A pilot study on a new model of probation and parole in Queensland has been found to reduce reoffending rates by 28%.

The Environmental Corrections model of offender supervision was designed by Griffith University criminologist Dr Lacey Schaefer, and trialled at a probation and parole district office in southeast Queensland.

After six months, the recidivism rate for offenders supervised at the trial office was substantially lower following the introduction of the new model of supervision compared to the rate of reoffending for those offenders supervised at the control office.

Dr Lacey Schaefer

“Queensland has a high rate of recidivism, so we proposed a new model to enhance the efficacy of its community supervision of offenders,’’ Dr Schaefer said.

Opportunity and propensity

The Environmental Corrections model addresses the two main factors leading to crime — opportunity and propensity.

“Rather than applying generic supervision stipulations, offenders’ routine activities are restructured so that exposure to crime opportunities are minimised.

“Probation and parole officers received training on the model and were then able to provide techniques of effective, correctional intervention tailored to the individual to reduce their propensity for offending,” Dr Schaefer said.

The two strategies work together to diminish the chances offenders have of committing crime while also decreasing criminal propensity for the crime opportunities that remain.

“The model is a shift away from risk control and toward risk reduction with a goal of behavioural change,’’ Dr Schaefer said.

“It’s transforming probation and parole officers to become problem-solvers — a shift away from case management toward a new professional orientation as change agents.”

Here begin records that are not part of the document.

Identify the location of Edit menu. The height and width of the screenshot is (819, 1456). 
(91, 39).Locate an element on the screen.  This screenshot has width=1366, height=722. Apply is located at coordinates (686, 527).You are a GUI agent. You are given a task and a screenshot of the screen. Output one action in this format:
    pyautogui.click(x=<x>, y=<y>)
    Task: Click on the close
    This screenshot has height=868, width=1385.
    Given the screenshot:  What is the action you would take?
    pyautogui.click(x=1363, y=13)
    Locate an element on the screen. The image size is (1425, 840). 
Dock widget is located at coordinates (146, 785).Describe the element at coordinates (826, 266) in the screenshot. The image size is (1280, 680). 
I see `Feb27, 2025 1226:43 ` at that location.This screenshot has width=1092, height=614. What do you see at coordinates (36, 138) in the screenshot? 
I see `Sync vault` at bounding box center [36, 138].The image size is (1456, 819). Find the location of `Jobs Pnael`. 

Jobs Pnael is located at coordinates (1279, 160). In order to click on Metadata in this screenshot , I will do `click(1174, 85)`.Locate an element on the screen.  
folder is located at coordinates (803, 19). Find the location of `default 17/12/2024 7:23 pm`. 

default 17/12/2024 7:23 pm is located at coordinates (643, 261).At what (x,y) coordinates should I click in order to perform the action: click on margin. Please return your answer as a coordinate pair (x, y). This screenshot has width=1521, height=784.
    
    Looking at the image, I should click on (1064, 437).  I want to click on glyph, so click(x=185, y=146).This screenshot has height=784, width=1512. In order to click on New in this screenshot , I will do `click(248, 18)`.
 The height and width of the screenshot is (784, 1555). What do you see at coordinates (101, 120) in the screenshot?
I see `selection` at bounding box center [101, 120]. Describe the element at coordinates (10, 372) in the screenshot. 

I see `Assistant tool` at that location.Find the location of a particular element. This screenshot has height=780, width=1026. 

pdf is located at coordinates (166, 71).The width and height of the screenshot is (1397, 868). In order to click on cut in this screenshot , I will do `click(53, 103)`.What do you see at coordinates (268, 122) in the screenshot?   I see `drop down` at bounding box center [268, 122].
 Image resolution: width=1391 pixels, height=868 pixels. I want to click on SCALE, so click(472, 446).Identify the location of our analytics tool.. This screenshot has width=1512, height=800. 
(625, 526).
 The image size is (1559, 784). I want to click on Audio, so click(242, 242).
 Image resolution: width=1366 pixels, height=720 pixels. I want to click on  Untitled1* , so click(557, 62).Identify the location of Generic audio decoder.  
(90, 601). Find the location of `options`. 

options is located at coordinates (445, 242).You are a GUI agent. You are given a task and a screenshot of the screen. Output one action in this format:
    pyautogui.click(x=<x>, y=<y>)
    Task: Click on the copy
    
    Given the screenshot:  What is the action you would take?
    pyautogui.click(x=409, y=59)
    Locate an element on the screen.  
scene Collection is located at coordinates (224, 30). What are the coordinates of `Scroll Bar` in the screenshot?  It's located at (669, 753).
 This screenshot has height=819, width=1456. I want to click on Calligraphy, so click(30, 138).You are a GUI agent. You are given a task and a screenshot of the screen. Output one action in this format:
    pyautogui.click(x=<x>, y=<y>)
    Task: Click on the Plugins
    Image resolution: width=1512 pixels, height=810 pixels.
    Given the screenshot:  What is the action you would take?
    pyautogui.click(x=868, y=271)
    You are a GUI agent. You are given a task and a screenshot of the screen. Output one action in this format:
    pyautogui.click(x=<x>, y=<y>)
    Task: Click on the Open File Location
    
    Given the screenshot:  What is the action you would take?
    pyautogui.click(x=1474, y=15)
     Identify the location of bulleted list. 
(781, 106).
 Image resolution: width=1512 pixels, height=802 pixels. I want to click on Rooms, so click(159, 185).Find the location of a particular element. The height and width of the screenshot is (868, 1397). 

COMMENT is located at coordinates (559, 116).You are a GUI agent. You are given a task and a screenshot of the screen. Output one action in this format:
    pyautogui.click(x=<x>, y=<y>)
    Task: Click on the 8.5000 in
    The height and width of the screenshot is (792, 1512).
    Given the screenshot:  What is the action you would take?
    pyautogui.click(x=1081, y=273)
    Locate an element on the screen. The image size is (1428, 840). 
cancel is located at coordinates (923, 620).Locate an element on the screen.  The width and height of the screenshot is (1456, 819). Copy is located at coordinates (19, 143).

After the success of the pilot, Dr Schaefer is working as an academic consultant with Queensland Corrective Services to provide an examination of the training undertaken by Probation and Parole Officers, to examine potential gaps between current and best practice, and make recommendations for reform.

She also will be undertaking a ‘scoping review’ to identify potential pathways and barriers to the implementation of these recommendations.